"Unless you're a sophisticated health care customer, it is impossible to really navigate the system when it comes to facility fees."
Victoria Veltri
Hospital groups in Connecticut have defended the increasing practice of charging facility fees. These are charges that may be billed separately to patients, and vary depending on where the care was delivered.
State comptroller Kevin Lembo brought hospital officials before a public hearing because of concerns that consolidation of hospital groups has led to rising costs to both the state and individual patients.
Healthcare Advocate Victoria Veltri told lawmakers that her office has been receiving increasing numbers of complaints about arbitrary fees.

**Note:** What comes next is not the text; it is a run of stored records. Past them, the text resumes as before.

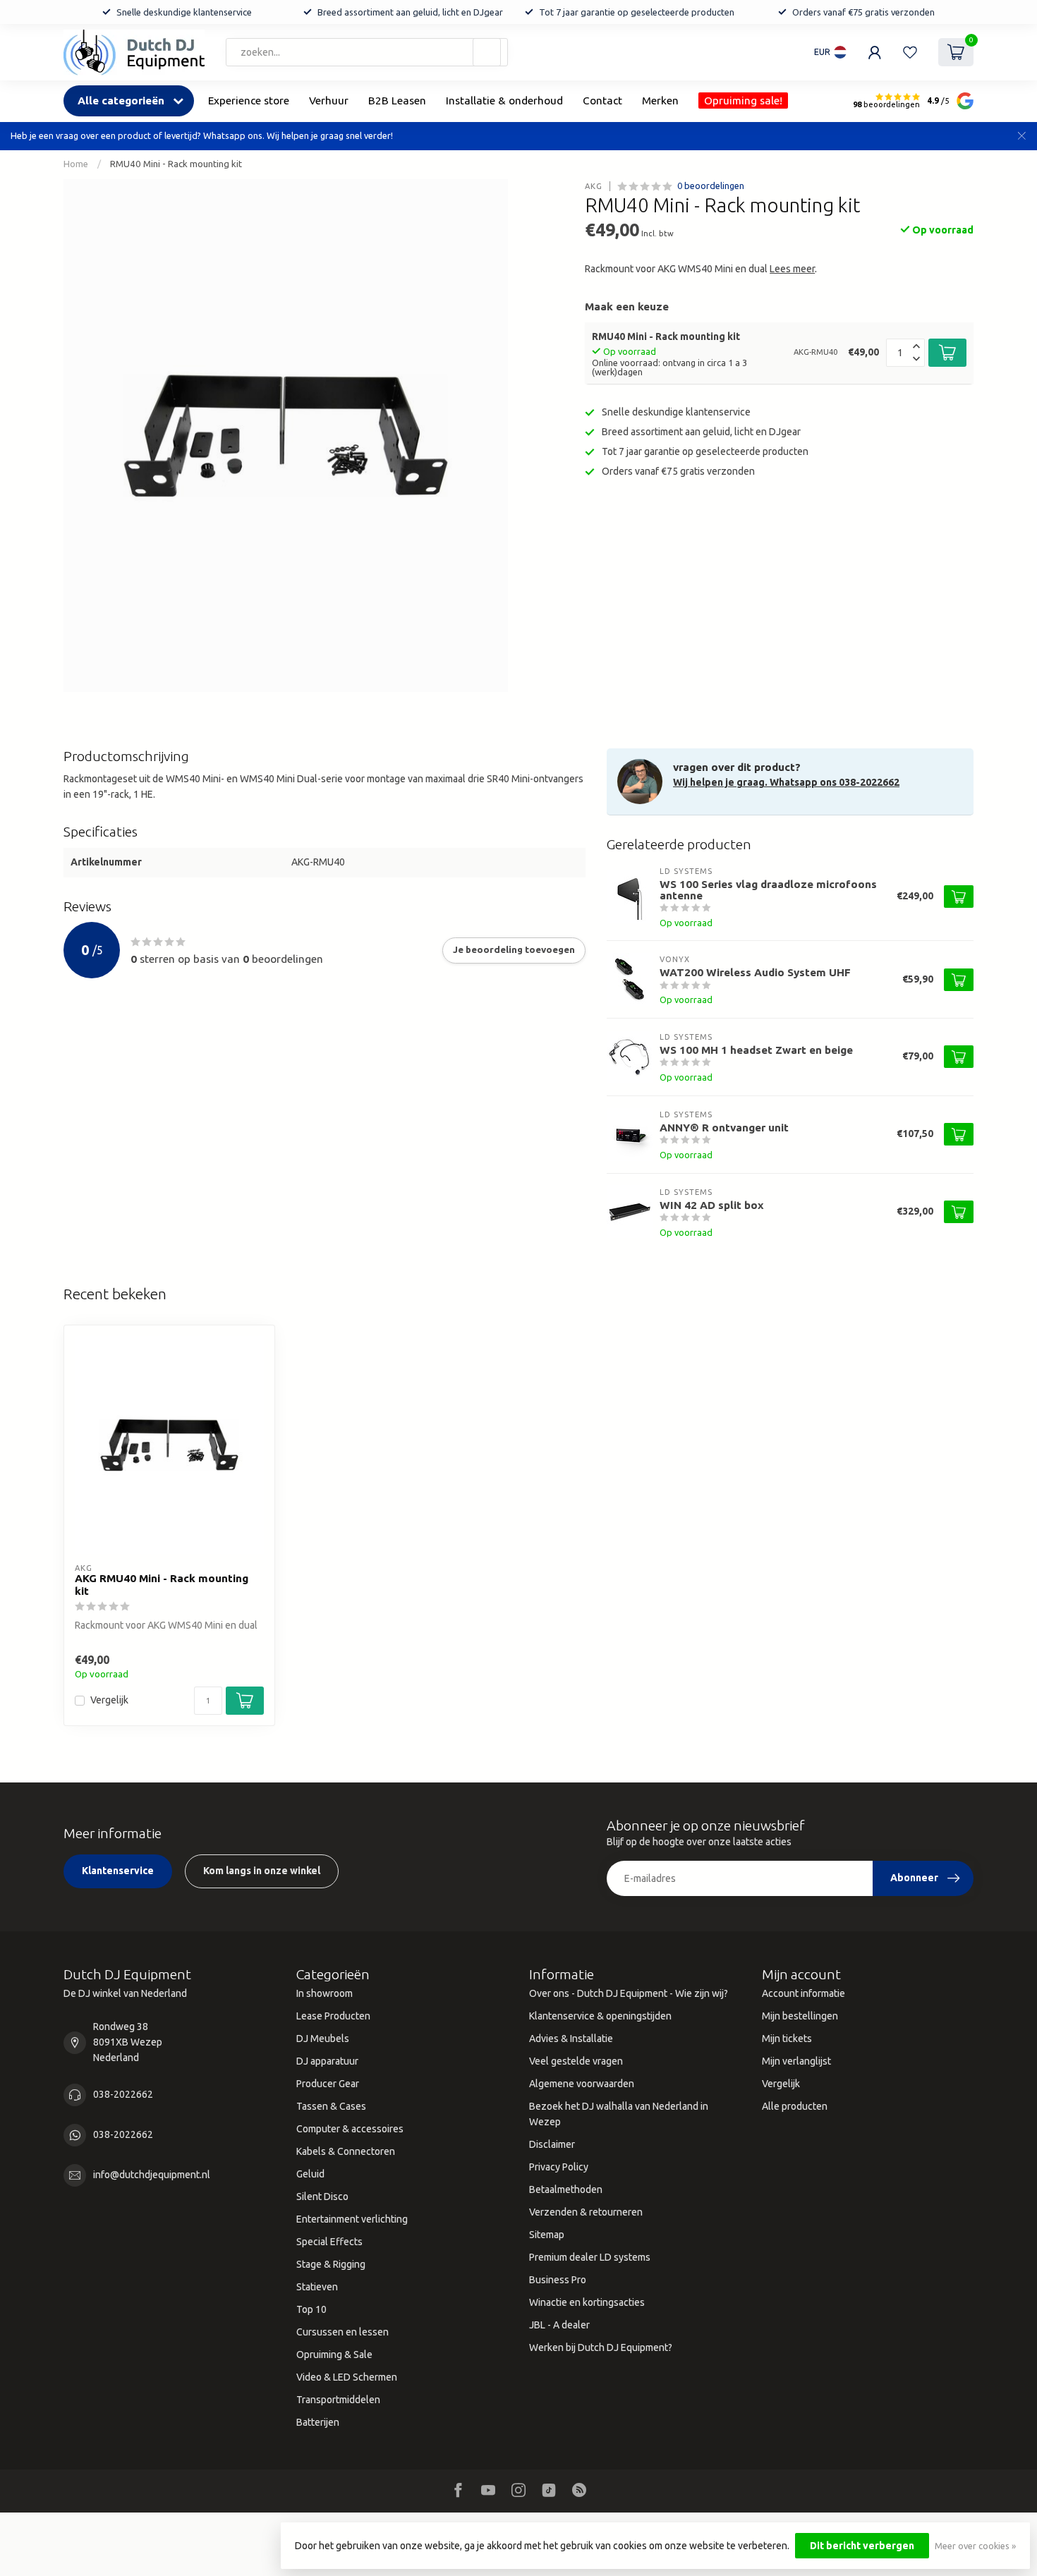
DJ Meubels (322, 2038)
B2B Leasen (397, 101)
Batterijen (317, 2422)
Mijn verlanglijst (796, 2061)
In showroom (324, 1993)
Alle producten (794, 2106)
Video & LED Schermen (346, 2377)
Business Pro (557, 2279)
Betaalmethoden (565, 2189)
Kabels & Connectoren (345, 2151)
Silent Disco (322, 2196)
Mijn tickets (787, 2038)
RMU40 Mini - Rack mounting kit (176, 164)
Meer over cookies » (975, 2546)
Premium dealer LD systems (589, 2257)
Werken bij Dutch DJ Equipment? (600, 2347)
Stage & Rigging (330, 2264)
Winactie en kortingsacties (587, 2302)
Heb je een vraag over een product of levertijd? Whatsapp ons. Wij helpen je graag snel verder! (202, 135)
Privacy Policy (558, 2167)
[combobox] (367, 52)
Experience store (248, 101)
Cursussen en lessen (342, 2332)
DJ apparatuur (327, 2061)
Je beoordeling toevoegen (514, 949)
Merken (660, 101)
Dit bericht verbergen (862, 2545)
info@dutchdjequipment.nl (151, 2174)
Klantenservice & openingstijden (600, 2016)
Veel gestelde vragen (576, 2061)
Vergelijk (109, 1700)
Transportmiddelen (338, 2399)
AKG (593, 186)
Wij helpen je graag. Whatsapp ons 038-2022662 (786, 782)
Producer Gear (327, 2083)
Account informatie (803, 1993)
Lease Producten (333, 2016)
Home (75, 164)
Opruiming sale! (743, 101)
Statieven (317, 2286)
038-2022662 (123, 2094)
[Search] (487, 52)
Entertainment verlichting (352, 2219)
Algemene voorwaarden (581, 2083)
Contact (602, 101)
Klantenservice (118, 1870)
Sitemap (546, 2234)
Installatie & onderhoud (504, 101)
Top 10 (311, 2309)
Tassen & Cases (331, 2106)
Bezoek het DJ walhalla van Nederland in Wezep (618, 2114)
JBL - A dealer (559, 2325)
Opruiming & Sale (334, 2354)
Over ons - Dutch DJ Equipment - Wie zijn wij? (628, 1993)
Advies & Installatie (571, 2038)
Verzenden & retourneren (586, 2212)
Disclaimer (552, 2144)
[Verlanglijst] (910, 52)
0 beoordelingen (710, 185)
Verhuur (328, 101)
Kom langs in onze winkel (261, 1870)
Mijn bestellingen (800, 2016)
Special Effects (329, 2241)
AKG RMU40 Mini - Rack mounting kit (161, 1584)
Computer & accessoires (350, 2128)
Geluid (310, 2174)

"You couldn’t derive what the fee was from the actual service that the patient was getting," Veltri said. "The fees seem to be across the spectrum. In some cases, we’ve had patients with $5000 facility fee charges, and $25.00 facility fee charges. And unless you’re a sophisticated health care customer, it is impossible to really navigate the system when it comes to facility fees."
Hospital officials who gave testimony pointed to the high cost of charity care, falling state reimbursements for Medicaid, and the increasing complexity of things like cancer care.
Patrick McCabe of Yale-New Haven Hospital said his system faces millions in shortfalls on care because of these factors.
"We are the largest provider of Medicaid services in the state of Connecticut, both in terms of percentages of patients that we treat on a daily basis, and the raw numbers of patients," McCabe said. "For those patients we get paid about 59 cents on the dollar of cost. So given those complexities, the place where that funding is made up is really on those privately insured patients."
Some health insurers may not cover facility fees, meaning patients can be left with big out of pocket expenses.